Perhaps not relevant in your case, but I'll mention it anyway: a completely different approach might be to use a tightly packed message format instead with a query ID, instead of transferring the query every time.


Absolutely. I do that all the times. I also:

  • remove backquotes. Who needs them?

Therefore,

`po` ----- becomes -----> po 
  • use as small as possible names for databases, tables, fields, indices, etc.

Therefore,

postponed_operations  --- becomes ---> po    --- p is already taken for posts
will_be_deleted_after --- becomes ---> wi    --- w is already taken for words
  • Completely drop unnecessary keywords like AS. All table names are short anyway (rule 2 !)

Therefore,

LEFT JOIN `users` AS `u`  --- becomes --->   LEFT JOIN u 

As a result, I would have written the above query as:

$q='SELECT po.*,ni,lo FROM po LEFT JOIN u ON i=ui ORDER BY wi'

Tags:

joke


Although it is true that removing the unnecessary spaces and line breaks would reduce the amount of data that you send to the database server, but you should not bother about that.

Rather you should bother about the Readability and maintainability of the code. These are the two very important things you need to keep in mind while writing software code!

If reducing network traffic was the only good thing, then we could argue that you should make a Stored Procedure for every query that you write.

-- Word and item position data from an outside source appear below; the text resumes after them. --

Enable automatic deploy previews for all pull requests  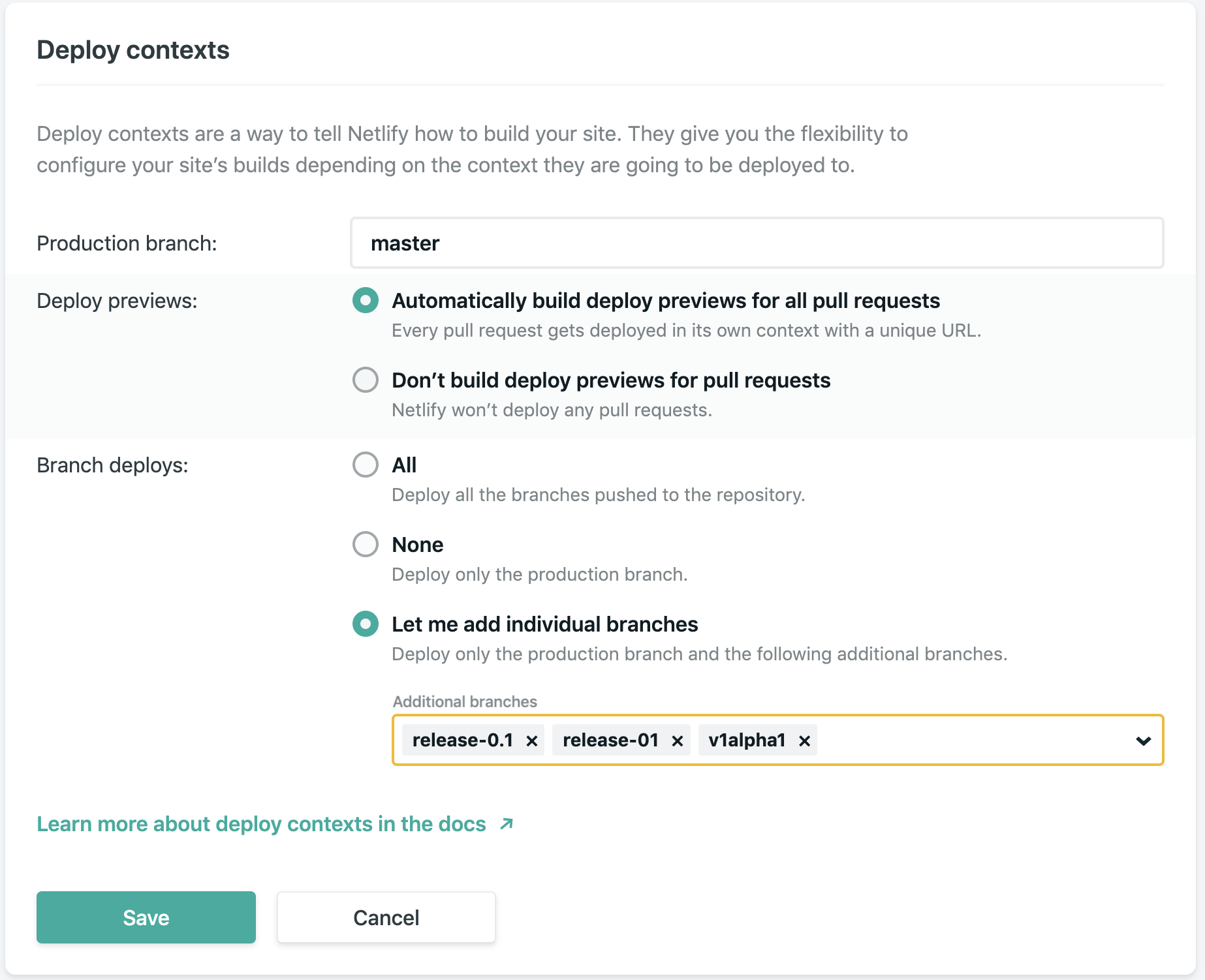(365, 301)
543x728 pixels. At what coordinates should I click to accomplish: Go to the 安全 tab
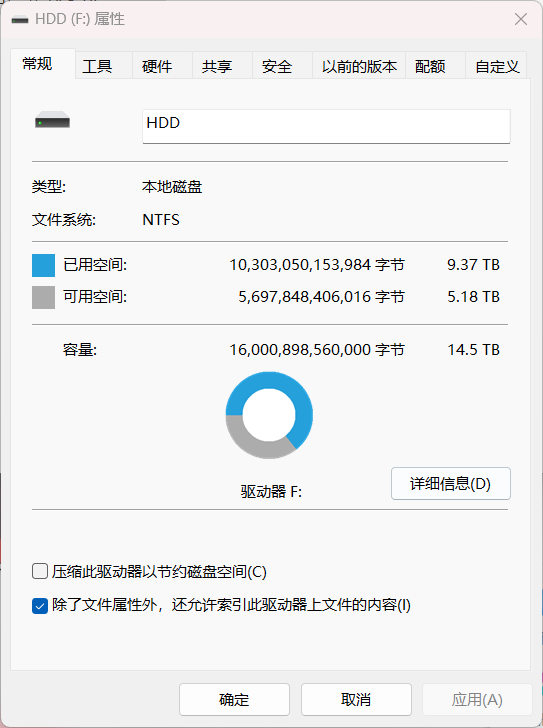(277, 66)
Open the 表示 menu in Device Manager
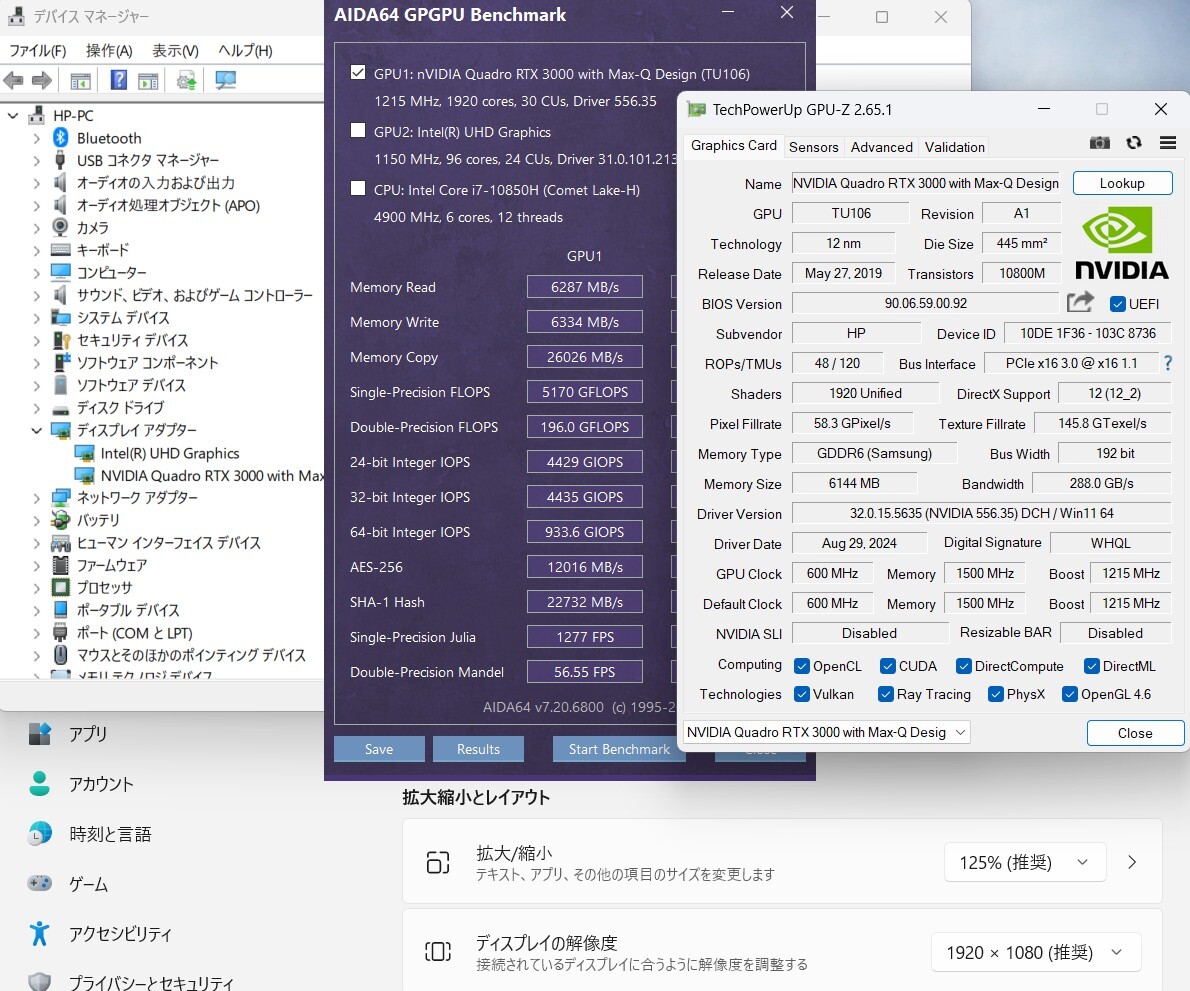 coord(176,50)
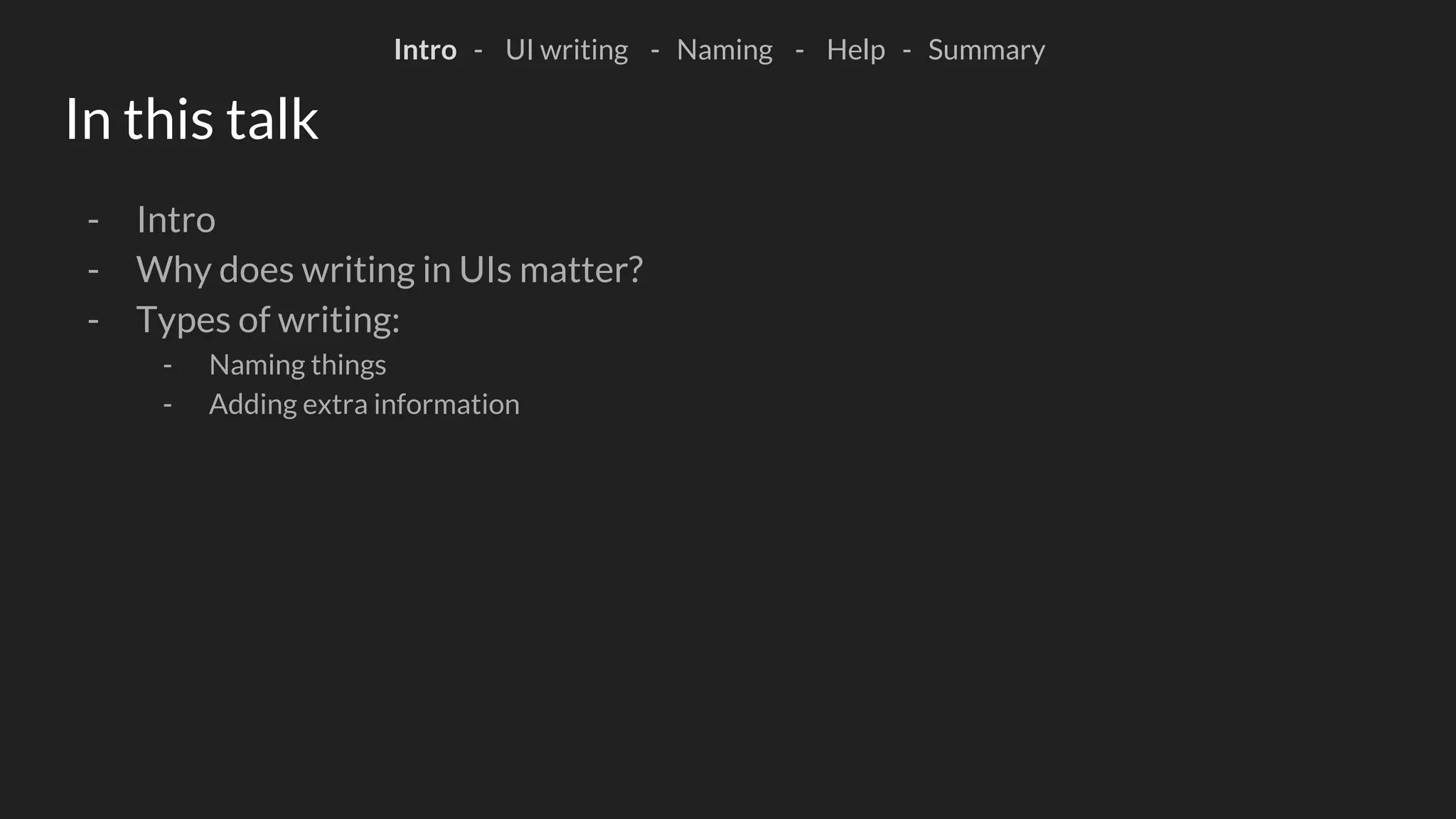Select UI writing in top navigation
The width and height of the screenshot is (1456, 819).
point(567,50)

For eg. You could change the following query

SELECT
            `po`.*,
            `u`.`nickname`,
            `u`.`login`
        FROM
            `postponed_operations` AS `po`
            LEFT JOIN `users` AS `u` ON `u`.`id` = `po`.`user_id`
        ORDER BY `will_be_deleted_after`;

to

CALL GetLoginData();

Now that would be ~80-95% reduction. But is it worth it?

Definitely No.

Doing things like these would rather make the developers' life miserable without adding any significant value!

That being said, use minified version of code only at places where nobody would be changing the code. For eg. CSS libraries and JS libraries that you wont changing ever!

I hope you got the point, and you will continue to write Readable and Maintainable code!